• Bug#1101305: libfuse3-4: regression in 3.17.1-1 for gvfsd-fuse: "both '

    From Simon McVittie@21:1/5 to Michael Anderson on Tue Mar 25 13:40:01 2025
    Package: libfuse3-4
    Version: 3.17.1-1
    Severity: serious
    Justification: regression in code that is (AFAICS) following upstream recommendations
    X-Debbugs-Cc: Michael Anderson <doctorkillshot@yahoo.com>, Vladimir K <pzs-fs@yandex.ru>
    Control: affects -1 + src:gvfs gvfs-fuse

    On Tue, 25 Mar 2025 at 09:34:40 +0000, Michael Anderson wrote:
    Thanks for the previous fix which did work.
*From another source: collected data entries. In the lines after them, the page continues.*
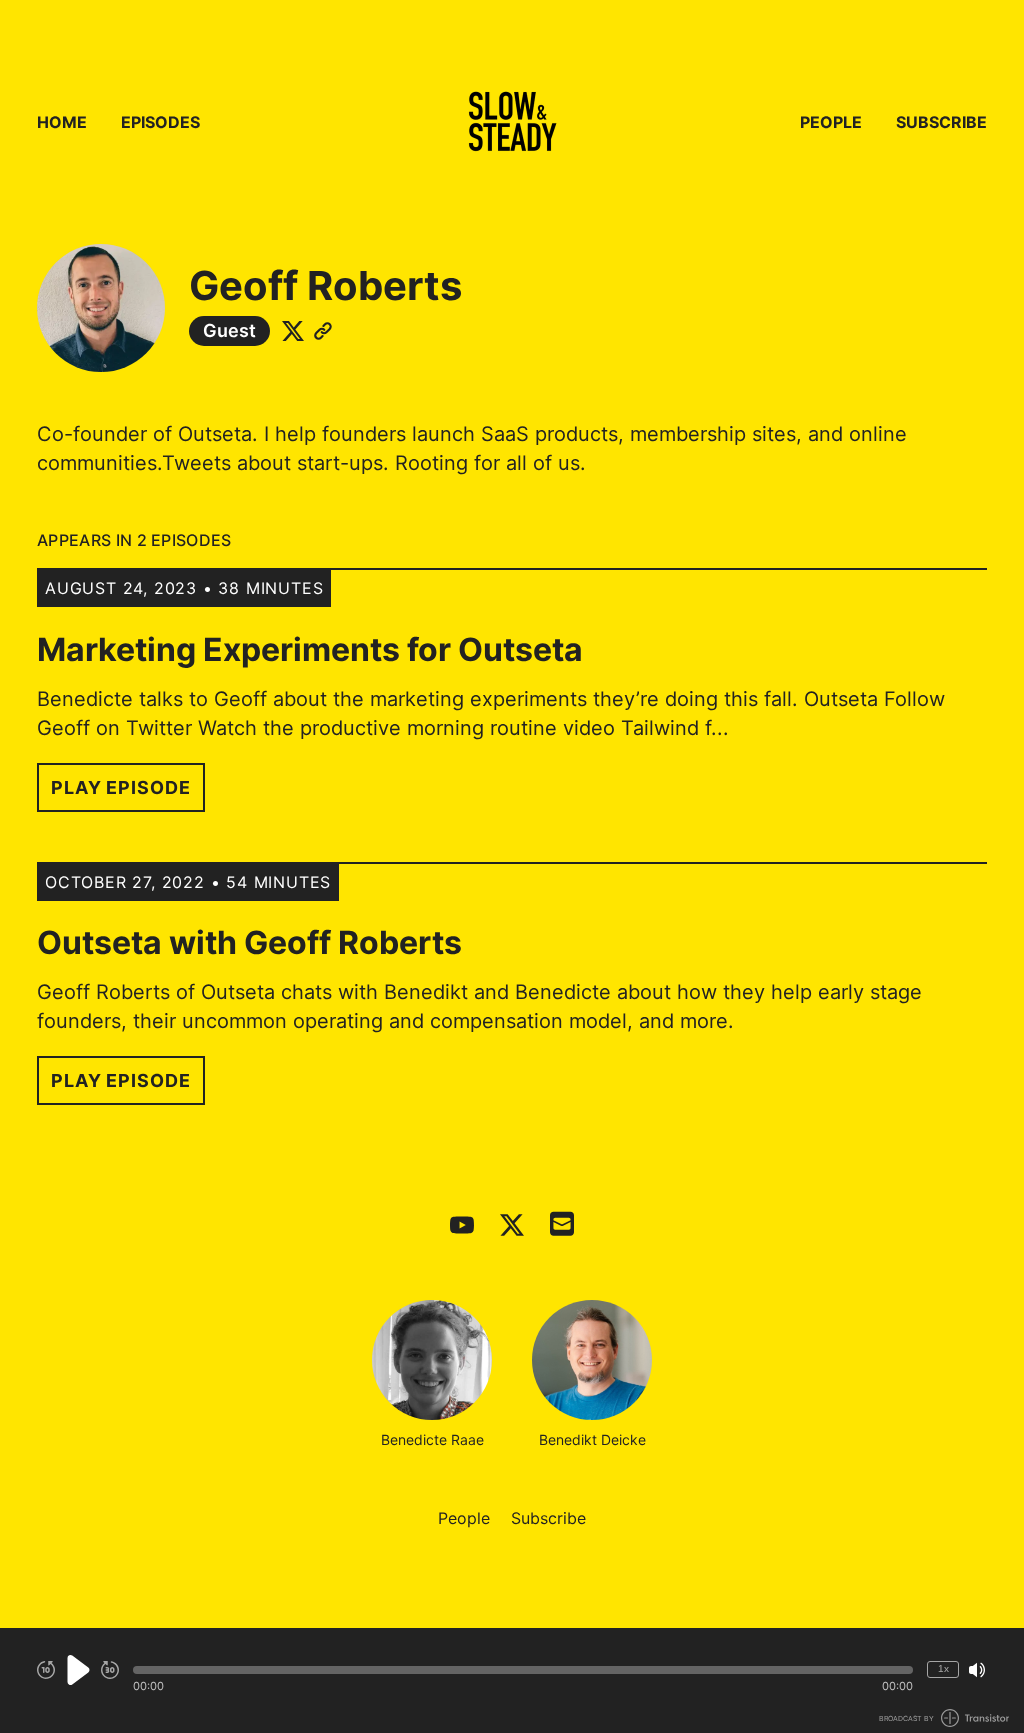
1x (943, 1668)
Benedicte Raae (432, 1439)
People (831, 122)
    However it has broken again with libfuse3-4 updating from 3.17.1~rc1-3
    to 3.17.1-1.

    On Tue, 25 Mar 2025 at 14:17:32 +0300, Vladimir K wrote:
    It worked, but broke again.

    $ eng apt list --installed fuse3 gvfs-fuse libfuse*
    fuse3/unstable,now 3.17.1-1 amd64 [installed,automatic]
    gvfs-fuse/unstable,now 1.57.2-2 amd64 [installed]
    libfuse2t64/unstable,now 2.9.9-9 amd64 [installed,automatic]
    libfuse3-4/unstable,now 3.17.1-1 amd64 [installed,automatic]

    $ /usr/libexec/gvfsd-fuse -f /run/user/1000/gvfs
    fuse: both 'want' and 'want_ext' are set

    Laszlo, I assume this is not the result you expected after updating
    fuse3? In gvfs-fuse_1.57.2-2, the only references to FUSE_CAP are:

    client/gvfsfusedaemon.c: fuse_set_feature_flag(conn, FUSE_CAP_ATOMIC_O_TRUNC); client/gvfsfusedaemon.c: fuse_unset_feature_flag(conn, FUSE_CAP_ASYNC_READ);

    which if I understand correctly is the style that is recommended by the upstream developers of FUSE. I verified that this worked as intended with libfuse3-4_3.17.1~rc1-3, but I can confirm the regression with 3.17.1-1.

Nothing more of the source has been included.